Five minutes into the third period Charlie Vasaturo would make things a little tense for for the 6,018 Walleye fans in attendance. The Wings were controlling play and using their cycle game to generate chances. Darcy brought the puck out from the corner and slid it to the Wings defenseman who fired a puck on net. Peterson never saw it until he was digging it out of the back of the net as he was screened by Kalamazoo forward Peter Schneider.
With a healthy portion of the game left, the Wings had crept within one goal and had all of the momentum on their side. Riopel, who hadn’t had much work since the first period, did have to make a nice stop on the other Spink (Tyson) to preserve the one-goal deficit, but a bad penalty by Blake Kessel would render the save pointless.
One of the keys for the WIng to win the series was to stay out of the penalty box. Which due to smart play (and a slight disregard for calling penalties by the refs) they managed to due until the last minute of the game.

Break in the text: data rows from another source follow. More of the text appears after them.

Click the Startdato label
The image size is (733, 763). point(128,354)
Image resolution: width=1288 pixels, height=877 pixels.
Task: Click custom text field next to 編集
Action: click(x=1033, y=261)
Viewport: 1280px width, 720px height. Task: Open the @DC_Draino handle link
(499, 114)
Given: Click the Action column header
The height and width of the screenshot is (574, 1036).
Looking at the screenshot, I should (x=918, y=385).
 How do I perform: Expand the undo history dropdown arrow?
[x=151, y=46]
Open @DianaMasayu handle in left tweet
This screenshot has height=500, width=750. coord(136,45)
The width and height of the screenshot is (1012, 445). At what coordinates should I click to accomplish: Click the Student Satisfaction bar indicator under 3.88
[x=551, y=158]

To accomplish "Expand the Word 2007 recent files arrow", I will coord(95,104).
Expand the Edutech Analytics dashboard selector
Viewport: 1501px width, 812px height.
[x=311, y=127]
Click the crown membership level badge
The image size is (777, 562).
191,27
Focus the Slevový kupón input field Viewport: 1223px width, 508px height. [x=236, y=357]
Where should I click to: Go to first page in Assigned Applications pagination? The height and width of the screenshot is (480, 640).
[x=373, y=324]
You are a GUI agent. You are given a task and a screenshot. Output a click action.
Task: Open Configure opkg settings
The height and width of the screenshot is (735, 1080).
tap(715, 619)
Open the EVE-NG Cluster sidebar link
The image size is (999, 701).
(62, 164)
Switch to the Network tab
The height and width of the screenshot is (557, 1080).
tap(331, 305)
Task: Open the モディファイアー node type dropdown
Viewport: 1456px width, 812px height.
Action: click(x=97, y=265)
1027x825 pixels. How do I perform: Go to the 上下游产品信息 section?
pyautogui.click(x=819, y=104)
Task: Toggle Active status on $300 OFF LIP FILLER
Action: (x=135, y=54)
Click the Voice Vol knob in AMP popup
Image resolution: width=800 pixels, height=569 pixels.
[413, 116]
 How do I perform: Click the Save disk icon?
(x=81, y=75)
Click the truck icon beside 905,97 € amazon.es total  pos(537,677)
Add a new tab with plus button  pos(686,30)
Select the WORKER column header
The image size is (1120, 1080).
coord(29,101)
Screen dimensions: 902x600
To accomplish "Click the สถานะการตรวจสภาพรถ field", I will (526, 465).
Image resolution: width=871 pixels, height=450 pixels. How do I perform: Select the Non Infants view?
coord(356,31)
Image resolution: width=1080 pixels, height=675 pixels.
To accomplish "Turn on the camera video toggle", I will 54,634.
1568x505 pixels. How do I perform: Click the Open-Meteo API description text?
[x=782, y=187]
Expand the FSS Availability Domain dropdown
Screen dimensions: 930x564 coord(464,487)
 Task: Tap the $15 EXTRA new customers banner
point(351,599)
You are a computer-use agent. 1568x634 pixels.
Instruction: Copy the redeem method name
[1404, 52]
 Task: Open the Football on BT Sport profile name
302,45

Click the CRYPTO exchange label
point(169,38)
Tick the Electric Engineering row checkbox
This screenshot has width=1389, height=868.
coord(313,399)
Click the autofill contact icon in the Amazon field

Toledo forward Evan Rankin was able to alleviate some of the late Kalamazoo pressure by dumping the puck into the Wings zone. As he wrestled with Kalamazoo forward Josh Pitt by the benches, Blake Kessel skated by and gave him the gentlest of nudges with his stick. Rankin went down like he was shot. The refs arm went up and for all intents and purposes the game was over.
Even though Toledo took a questionable call to even things up, it was too late for Kalamazoo to close the gap and the final horn sounded with them on the wrong end of a 4-3 score. They did a lot of very good things in the game and showed why it won’t be a cakewalk for Toledo. Unfortunately, they had a very bad ten minute stretch and they just can’t afford that if they want to pull off the upset.
Three Stars of the Game:
3. Kalamazoo - Cam Darcy
2. Toledo - Kyle Bonis
1. Toledo Shane Berschbach
Kalamazoo’s best player was Cam Darcy, but their best line was Justin Taylor’s. From the beginning of the game they seem to trouble Toledo the most.
Tyler Biggs was the best Kalamazoo player to not register a point. He was a physical presence all game long and created a few turnovers with his hits along the boards.
Riopel played fairly well, the only goal that he might have wanted back was the fourth one where he had a clean view of Berschbach’s shot and couldn’t stop it.
AJ Jenks did end up playing for Toledo and mixed things up pretty well. He is a bit of an agitator (much like Josh Pitt was for Kalamazoo). Things were getting chippy at the end of the game, it’ll be interesting to see what Saturday’s game holds.
Next game: Saturday at 7:35 EST at the Huntington Center.